▶ WHAT NEEDS TO BE DONE: Reproduce the Hurricanes roster text from "Seven-footer Ashaun Dixon-Tatum" through "Waithe (Scarborough, Ont.).", inclusive, altering "Nova Scotia" to "Maritime".

━━━━━ EXCERPT

When the Hurricanes open their 2019-20 NBL Canada regular season on Saturday on the road against the Island Storm, there will be a handful of familiar faces who will show the newcomers the ropes in the National Basketball League of Canada.

Hurricanes mainstay Cliff Clinkscales is 35 years old now and is calling this season his "last dance" and Antoine Mason, Ta'Quan Zimmerman and Joel Kindred are all back for another tour.

"This roster has a good mix of vets and players that are hungry to prove themselves."

- Hurricanes head coach Ryan Marchand

“We were looking for veteran players who had either played in our league or knew our league well or had experience playing overseas,” Leslie said. “That mix and a higher basketball IQ lends itself to an easier task of building a team with all of those combinations put together.”

Seven-footer Ashaun Dixon-Tatum comes aboard after five seasons in the NBA-G League and locals Chris Johnson (North Preston) and Tyler Scott (Halifax) give the team some Nova Scotia content. Former Acadia Axemen player Kyle Arsenault also has a local connection, as well as NBLC experience with the K.W. Titans and P.E.I. Storm.

“This roster has a good mix of vets and players that are hungry to prove themselves,” new head coach Ryan Marchand said in a news release. “We have a very high quality of talent and the amount of consistent and disciplined work that we put in will determine how high our ceiling can be.”

Rounding out the 11-man roster are guard Devin Sibley (Knoxville, Tennessee) and power forwards Tremayne Johnson (Los Angeles) and Marvell Waithe (Scarborough, Ont.).

“It was a very difficult decision,” Leslie said of finalizing the roster out of training camp. “It’s a fine line sometimes between two players. It comes down to an accumulation of little things and that’s usually how the decision is made.

“Every player that we have brought into camp did exactly what we thought they could do when we were recruiting and trying to identify players. There were a couple of surprises with a couple players that ended up doing a little bit more than we thought. And that’s always a bonus.”

Leslie wants a quicker start out of the gate this coming season and perhaps a more-experienced lineup would attain that.

The 2018-19 season started in mid-November and the Hurricanes struggled early on. When the calendar flipped to December, they lost four in a row. On Dec. 28 of last year, Halifax was floundering at 6-8 and could only manage a .500 record (12-12) by the end of January.

Undaunted, the Hurricanes pulled off winning streaks of seven in a row and six straight to close out the regular season and finished at 25-15. They pushed the eventual league champion Moncton Magic to the full seven games in the Atlantic Division final. 

But for a team that had played in the previous three league championship finals, the season was considered a letdown.

“We were relatively inexperienced at a number of positions last year particularly early into the season,” Leslie recalled. 

“It took us some time to find that rhythm and find that balance. This group seems to be a more well-rounded team than perhaps we were last year, both in terms of style of play and the type of players that we had.

“We wanted guys who could do many different things. Sometimes last year we had guys who could do one thing very well. But the game is an athletic game; it’s a fast-paced game which trends toward players who can do multiple things. That maybe is the biggest difference between last year and this year.”

The Hurricanes' first home game of the year is on Sunday afternoon against the St. John's Edge.

━━━━━━━━━━
━━━━━ GIVEN DATA

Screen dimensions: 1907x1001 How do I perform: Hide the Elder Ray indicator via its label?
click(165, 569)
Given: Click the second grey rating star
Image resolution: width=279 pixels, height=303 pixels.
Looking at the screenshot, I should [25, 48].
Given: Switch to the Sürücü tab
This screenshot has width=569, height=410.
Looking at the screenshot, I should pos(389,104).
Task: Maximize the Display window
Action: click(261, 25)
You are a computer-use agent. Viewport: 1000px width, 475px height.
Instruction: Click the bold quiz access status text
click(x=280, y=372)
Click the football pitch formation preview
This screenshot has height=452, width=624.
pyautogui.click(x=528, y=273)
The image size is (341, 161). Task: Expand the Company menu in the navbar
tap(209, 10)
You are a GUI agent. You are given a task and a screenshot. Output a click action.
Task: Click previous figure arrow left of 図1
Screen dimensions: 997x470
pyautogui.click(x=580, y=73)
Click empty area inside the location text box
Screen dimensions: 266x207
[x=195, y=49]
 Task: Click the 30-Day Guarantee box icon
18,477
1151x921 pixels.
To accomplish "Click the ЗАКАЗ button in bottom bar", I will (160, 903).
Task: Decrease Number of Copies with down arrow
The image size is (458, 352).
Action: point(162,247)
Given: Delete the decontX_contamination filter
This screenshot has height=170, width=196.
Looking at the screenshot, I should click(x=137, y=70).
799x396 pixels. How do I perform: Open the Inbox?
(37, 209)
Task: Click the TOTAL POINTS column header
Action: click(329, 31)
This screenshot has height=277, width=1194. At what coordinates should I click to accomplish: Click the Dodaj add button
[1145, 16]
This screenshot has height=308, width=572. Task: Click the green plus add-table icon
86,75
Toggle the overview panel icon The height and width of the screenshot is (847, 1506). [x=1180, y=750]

━━━━━━━━━━

▶ TASK SOLUTION:
Seven-footer Ashaun Dixon-Tatum comes aboard after five seasons in the NBA-G League and locals Chris Johnson (North Preston) and Tyler Scott (Halifax) give the team some Maritime content. Former Acadia Axemen player Kyle Arsenault also has a local connection, as well as NBLC experience with the K.W. Titans and P.E.I. Storm.

“This roster has a good mix of vets and players that are hungry to prove themselves,” new head coach Ryan Marchand said in a news release. “We have a very high quality of talent and the amount of consistent and disciplined work that we put in will determine how high our ceiling can be.”

Rounding out the 11-man roster are guard Devin Sibley (Knoxville, Tennessee) and power forwards Tremayne Johnson (Los Angeles) and Marvell Waithe (Scarborough, Ont.).